-- begin Working data --

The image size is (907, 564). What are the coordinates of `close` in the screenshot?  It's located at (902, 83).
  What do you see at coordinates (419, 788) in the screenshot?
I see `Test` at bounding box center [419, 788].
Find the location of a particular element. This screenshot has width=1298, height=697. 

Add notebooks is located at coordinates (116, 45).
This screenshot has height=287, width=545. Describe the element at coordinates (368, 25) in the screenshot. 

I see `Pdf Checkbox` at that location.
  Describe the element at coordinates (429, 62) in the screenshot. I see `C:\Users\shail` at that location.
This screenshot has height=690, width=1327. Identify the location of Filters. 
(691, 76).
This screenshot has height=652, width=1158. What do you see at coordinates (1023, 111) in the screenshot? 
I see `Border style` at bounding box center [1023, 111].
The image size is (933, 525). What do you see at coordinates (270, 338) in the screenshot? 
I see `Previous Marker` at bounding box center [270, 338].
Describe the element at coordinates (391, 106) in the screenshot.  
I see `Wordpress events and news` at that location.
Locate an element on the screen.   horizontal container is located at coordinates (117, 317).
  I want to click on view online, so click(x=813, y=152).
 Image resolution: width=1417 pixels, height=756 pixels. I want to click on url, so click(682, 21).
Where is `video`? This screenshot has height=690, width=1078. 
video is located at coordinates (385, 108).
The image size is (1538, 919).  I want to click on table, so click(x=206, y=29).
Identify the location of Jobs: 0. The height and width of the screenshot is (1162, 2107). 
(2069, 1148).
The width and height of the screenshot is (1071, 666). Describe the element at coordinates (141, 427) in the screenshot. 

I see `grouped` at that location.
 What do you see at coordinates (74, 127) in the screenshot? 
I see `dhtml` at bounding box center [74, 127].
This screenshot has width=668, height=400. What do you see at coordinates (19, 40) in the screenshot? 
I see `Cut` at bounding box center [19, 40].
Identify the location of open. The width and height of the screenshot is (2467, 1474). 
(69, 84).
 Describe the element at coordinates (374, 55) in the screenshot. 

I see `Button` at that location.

-- end Working data --

Task details: Rewrite the listing above, renaming every "image size" to "screen size" and leaving everything else unchanged.

Written reply:
The screen size is (907, 564). What are the coordinates of `close` in the screenshot?  It's located at (902, 83).
  What do you see at coordinates (419, 788) in the screenshot?
I see `Test` at bounding box center [419, 788].
Find the location of a particular element. This screenshot has width=1298, height=697. 

Add notebooks is located at coordinates (116, 45).
This screenshot has height=287, width=545. Describe the element at coordinates (368, 25) in the screenshot. 

I see `Pdf Checkbox` at that location.
  Describe the element at coordinates (429, 62) in the screenshot. I see `C:\Users\shail` at that location.
This screenshot has height=690, width=1327. Identify the location of Filters. 
(691, 76).
This screenshot has height=652, width=1158. What do you see at coordinates (1023, 111) in the screenshot? 
I see `Border style` at bounding box center [1023, 111].
The screen size is (933, 525). What do you see at coordinates (270, 338) in the screenshot? 
I see `Previous Marker` at bounding box center [270, 338].
Describe the element at coordinates (391, 106) in the screenshot.  
I see `Wordpress events and news` at that location.
Locate an element on the screen.   horizontal container is located at coordinates (117, 317).
  I want to click on view online, so click(x=813, y=152).
 Image resolution: width=1417 pixels, height=756 pixels. I want to click on url, so click(682, 21).
Where is `video`? This screenshot has height=690, width=1078. 
video is located at coordinates (385, 108).
The screen size is (1538, 919).  I want to click on table, so click(x=206, y=29).
Identify the location of Jobs: 0. The height and width of the screenshot is (1162, 2107). 
(2069, 1148).
The width and height of the screenshot is (1071, 666). Describe the element at coordinates (141, 427) in the screenshot. 

I see `grouped` at that location.
 What do you see at coordinates (74, 127) in the screenshot? 
I see `dhtml` at bounding box center [74, 127].
This screenshot has width=668, height=400. What do you see at coordinates (19, 40) in the screenshot? 
I see `Cut` at bounding box center [19, 40].
Identify the location of open. The width and height of the screenshot is (2467, 1474). 
(69, 84).
 Describe the element at coordinates (374, 55) in the screenshot. 

I see `Button` at that location.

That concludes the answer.